Finite element analysis of residual stress and warpage in a 3D printed semi-crystalline polymer: Effect of ambient temperature and nozzle speed

Abstract

The printing conditions in Fused Deposition Modelling (FDM) affect the amount of induced residual stresses within the printed part and its dimensional accuracy. Among the thermoplastic feedstock for FDM, semi-crystalline polymers are more prone to part distortion due to crystallisation. Therefore, this study aims to numerically investigate the behaviour of semi-crystalline polymer under various FDM printing conditions (namely print speed and ambient temperature) and the resultant residual stress and warpage in the printed parts. For this, the coefficient of thermal expansion (CTE) and the thermo-mechanical properties of the polymer under study (polypropylene), and the crystallisation kinetics are coupled with the evolving temperature and time during printing. The values of residual stress and warpage are calculated and compared for the bottom and top layers of the samples. From the results, it was observed that increasing the nozzle speed from 30 mm/s to 60 mm/s resulted in the bottom and top layers exhibiting a 15% and 13% decrease in residual stress, respectively. Similarly, a drop in warpage (~30%) was observed for both layers.

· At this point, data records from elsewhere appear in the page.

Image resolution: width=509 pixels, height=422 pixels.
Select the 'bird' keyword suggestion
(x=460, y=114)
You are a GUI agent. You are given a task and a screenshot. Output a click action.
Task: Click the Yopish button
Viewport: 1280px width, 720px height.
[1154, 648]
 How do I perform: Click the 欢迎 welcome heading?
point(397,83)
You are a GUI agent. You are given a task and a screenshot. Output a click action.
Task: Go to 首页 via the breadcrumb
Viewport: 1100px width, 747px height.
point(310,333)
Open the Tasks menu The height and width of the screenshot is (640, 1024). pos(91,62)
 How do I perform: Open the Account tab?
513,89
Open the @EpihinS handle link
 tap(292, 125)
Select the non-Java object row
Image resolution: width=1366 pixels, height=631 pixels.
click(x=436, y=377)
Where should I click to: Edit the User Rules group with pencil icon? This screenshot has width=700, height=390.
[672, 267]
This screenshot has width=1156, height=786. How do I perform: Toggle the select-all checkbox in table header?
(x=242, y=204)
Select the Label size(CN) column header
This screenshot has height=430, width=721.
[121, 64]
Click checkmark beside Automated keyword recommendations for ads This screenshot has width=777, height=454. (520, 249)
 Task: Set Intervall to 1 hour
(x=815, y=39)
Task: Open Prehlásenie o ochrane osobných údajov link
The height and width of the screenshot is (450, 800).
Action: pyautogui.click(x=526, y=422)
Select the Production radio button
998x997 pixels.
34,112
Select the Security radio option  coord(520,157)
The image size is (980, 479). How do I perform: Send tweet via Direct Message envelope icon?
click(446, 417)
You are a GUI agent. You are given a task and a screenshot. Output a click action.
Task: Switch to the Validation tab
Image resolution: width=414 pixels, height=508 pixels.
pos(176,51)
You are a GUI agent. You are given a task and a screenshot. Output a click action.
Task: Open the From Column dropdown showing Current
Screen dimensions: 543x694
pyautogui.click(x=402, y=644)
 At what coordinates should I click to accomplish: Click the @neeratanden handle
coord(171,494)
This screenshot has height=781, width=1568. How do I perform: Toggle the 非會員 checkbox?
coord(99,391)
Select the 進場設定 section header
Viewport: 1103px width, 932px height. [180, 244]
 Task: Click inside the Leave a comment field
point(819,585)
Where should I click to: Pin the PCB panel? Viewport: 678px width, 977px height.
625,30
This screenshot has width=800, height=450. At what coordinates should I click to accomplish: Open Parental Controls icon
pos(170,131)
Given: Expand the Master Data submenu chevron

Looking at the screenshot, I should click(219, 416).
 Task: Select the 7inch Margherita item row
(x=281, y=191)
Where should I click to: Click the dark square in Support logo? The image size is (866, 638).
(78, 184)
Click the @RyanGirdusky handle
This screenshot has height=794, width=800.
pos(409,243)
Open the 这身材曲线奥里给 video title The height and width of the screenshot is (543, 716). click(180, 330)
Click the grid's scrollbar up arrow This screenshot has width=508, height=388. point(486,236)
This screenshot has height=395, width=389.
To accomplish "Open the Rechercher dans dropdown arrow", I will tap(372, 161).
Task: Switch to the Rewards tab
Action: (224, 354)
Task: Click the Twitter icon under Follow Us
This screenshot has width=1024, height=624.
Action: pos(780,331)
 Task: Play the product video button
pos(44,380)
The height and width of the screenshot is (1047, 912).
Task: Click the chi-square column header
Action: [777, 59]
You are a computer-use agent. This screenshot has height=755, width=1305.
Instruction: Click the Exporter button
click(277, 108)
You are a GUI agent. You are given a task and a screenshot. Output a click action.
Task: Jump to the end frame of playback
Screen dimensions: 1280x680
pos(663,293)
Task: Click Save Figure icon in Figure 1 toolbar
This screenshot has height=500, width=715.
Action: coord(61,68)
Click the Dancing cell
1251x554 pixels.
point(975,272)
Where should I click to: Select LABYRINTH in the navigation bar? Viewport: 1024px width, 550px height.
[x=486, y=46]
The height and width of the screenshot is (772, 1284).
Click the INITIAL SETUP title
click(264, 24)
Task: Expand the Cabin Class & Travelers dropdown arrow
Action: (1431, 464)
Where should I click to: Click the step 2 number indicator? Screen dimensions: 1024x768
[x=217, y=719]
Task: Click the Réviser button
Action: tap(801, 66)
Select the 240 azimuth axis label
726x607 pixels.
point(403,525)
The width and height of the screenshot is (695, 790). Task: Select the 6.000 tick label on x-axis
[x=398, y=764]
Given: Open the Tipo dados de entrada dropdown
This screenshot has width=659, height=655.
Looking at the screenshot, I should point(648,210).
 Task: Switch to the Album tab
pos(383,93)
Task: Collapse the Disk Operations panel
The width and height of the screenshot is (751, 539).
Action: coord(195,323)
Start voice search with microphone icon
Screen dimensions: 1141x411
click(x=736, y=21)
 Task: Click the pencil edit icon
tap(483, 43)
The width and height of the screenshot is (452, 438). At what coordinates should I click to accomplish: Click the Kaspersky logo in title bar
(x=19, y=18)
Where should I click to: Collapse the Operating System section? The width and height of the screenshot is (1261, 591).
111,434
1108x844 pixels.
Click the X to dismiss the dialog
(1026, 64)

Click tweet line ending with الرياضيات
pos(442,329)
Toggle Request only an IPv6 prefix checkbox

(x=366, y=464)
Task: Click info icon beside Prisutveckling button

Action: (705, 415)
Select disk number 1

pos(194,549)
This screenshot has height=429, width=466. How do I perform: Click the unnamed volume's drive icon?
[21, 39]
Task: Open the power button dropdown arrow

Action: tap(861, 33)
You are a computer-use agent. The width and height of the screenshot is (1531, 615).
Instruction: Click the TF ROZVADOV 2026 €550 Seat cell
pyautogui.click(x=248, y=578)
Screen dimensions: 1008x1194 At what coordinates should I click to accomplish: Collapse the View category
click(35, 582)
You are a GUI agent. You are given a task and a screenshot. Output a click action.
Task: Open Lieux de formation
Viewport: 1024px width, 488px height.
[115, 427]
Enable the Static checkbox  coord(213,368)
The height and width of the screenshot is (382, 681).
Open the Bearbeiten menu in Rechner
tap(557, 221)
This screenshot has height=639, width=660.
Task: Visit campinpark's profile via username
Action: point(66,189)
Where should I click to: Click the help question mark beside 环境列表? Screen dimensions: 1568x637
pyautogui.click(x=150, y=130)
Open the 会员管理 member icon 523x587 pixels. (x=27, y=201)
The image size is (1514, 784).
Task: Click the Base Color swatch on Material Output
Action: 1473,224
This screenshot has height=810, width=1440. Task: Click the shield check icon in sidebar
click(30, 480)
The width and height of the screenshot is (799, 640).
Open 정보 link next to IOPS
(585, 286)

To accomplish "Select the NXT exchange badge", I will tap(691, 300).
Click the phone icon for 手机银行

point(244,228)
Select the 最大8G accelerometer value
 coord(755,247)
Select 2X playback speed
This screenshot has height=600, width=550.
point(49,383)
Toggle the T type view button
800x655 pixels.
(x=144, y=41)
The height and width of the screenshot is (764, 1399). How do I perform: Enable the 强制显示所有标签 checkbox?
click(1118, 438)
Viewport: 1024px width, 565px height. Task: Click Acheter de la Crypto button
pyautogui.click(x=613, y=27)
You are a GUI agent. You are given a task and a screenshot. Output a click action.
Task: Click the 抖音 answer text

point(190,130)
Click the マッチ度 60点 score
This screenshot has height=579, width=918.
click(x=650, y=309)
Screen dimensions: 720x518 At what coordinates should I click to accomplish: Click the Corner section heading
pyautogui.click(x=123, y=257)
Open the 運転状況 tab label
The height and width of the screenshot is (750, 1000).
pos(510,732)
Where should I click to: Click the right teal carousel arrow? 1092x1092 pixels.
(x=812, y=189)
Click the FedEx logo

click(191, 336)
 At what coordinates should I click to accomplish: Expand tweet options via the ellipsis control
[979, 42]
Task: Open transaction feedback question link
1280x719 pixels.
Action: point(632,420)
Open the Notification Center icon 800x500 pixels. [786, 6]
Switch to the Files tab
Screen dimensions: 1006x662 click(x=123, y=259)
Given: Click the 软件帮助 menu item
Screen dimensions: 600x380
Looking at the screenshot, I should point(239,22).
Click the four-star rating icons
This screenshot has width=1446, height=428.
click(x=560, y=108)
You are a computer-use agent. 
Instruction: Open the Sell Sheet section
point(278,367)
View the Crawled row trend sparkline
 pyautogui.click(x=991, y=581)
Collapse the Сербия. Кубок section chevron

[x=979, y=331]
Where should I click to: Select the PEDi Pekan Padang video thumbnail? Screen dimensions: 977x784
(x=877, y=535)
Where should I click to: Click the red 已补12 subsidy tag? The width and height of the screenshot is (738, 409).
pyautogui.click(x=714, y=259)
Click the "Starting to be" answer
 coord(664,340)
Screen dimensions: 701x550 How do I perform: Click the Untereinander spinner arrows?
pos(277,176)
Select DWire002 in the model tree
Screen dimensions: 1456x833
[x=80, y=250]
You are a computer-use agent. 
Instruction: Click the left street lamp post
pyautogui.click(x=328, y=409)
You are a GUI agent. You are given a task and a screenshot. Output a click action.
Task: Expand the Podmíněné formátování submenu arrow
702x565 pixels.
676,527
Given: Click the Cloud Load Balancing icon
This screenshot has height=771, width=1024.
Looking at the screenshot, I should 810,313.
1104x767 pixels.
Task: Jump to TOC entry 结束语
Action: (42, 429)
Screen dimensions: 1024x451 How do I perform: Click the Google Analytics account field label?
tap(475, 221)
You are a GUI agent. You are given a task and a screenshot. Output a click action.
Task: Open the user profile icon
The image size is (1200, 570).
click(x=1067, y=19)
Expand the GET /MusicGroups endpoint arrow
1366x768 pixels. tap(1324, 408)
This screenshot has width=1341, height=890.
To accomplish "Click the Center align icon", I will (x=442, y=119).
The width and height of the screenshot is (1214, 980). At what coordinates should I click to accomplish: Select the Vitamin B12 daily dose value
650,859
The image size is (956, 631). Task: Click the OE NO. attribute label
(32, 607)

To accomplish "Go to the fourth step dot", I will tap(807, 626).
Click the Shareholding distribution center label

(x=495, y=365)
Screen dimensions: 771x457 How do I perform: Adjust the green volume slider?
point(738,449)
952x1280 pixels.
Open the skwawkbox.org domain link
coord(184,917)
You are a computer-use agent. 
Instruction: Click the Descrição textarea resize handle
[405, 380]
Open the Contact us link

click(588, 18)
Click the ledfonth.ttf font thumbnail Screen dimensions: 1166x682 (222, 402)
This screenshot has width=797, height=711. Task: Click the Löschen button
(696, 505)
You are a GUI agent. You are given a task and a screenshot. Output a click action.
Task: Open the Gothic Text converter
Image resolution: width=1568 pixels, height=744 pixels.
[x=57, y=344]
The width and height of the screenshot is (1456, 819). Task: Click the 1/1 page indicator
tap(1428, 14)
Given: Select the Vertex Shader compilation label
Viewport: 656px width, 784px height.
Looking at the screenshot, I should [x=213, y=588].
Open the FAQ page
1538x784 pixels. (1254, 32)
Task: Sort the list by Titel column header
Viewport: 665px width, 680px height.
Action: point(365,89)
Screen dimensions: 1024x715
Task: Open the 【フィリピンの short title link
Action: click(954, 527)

The reduction in residual stress and warpage with increased printing speed is attributed to the improved heat transfer between the deposited roads and the reduced cooling rate. Increasing the ambient temperature from 25 °C to 75 °C resulted in a 2% and 3% decrease in residual stress in the bottom and top layers, respectively. In terms of warpage, an insignificant increase (~1%) was observed in both top and bottom layers. This is explained by the counter effects of reduced thermal gradients (i.e., lower cooling rate) and increased crystallisation on the overall amount of residual stress and warpage. 3D scanning of experimentally printed samples was used for verification of the simulation results, and good agreement between these is reported.